Fast Food Development
The idea of trust within a software development team is an interesting one. Jeff Atwood argues that a lack of trust between management and the development team can lead to “micromanagement zombies” who mindlessly follow anything management tells them without contributing creatively. I believe that the issue is much more complex than this, as demonstrated by the following comment from the post:
OK, what do you do if:
- Your team regularly commits errors to make the editors of Daily WTF blush?
- They’ve been doing it that way their entire career and aren’t very interested in changing?
- They’re above average coders in the SE Asian nation you live in?
At least you can shoot zombies.
What we have here are two totally different approaches to software development: Fast Food and Gourmet.
The Fast Food approach delivers a bland product that is frequently prepared incorrectly, but it does it fast, cheap and using unskilled resources. The Gourmet approach delivers a higher quality product, but may take longer, will certainly cost more and requires a more experienced resource to prepare.
Successful fast food chains invest millions in making meal preparation as idiot proof as possible. Flashing lights and screeching sirens tell their employees are told when to wash their hands, when to flip the burgers and when to change the oil in the fries. They are micro-managed to the hilt simply because management do not trust their employees and expect them to fail if left to their own devices.

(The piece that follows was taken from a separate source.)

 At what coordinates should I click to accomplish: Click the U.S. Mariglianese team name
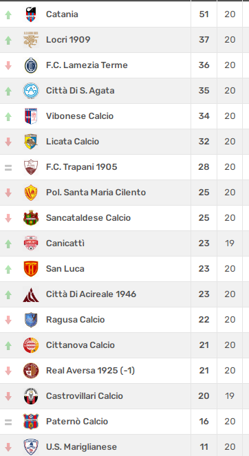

In contrast, a gourmet establishment has higher expectations of their staff. At the very least, they expect them to know how to cook as opposed to how to follow a checklist of specific orders. Most restaurants have to trust their staff to be able to perform their jobs to a certain level without specific instructions.
This parallel exists in many industries; for example, a master luthier would be trusted by his or her management more than the employee working the line in a factory that produced cheap, mass production guitars. Each has a place: some people want to spend $10,000 on a quality custom guitar, where as others would prefer to spend $150 on a cheap hunk of plywood that sort of looks like a guitar. To each their own.
The software development industry is no different. As much as some people would hate to admit it, there is a market for horribly written software that is impossible to maintain but was developed for minimum wage. It may be cheaper to produce a quality product using quality resources and best-of-breed practices, but that is irrelevant when the customer simply does not care about, or cannot afford, quality. These are the same customers who consider Access a viable solution, and who would have never been able to afford custom software before the advent of VB6.
To service these clients it may be necessary to use inexperienced or low-skilled workers and use management practices similar to those found in fast food restaurants. If you know that your resources are incapable of developing a product without guidance then all you can do is hope that they follow instructions and review, review, review.
I’m fortunate enough to work in an environment where high quality resources are the norm, but I have also consulted in the small business market and seen first hand just how common Fast Food Development is out there in the “real world”. Regardless of developer idealism, cheap, dodgy software development is the oil that keeps the wheels of business running. As a quality developer you may not want to work in environments such as this, but that is no reason to stick your head in the sand and pretend that they do not exist or are not an important part of the software development landscape.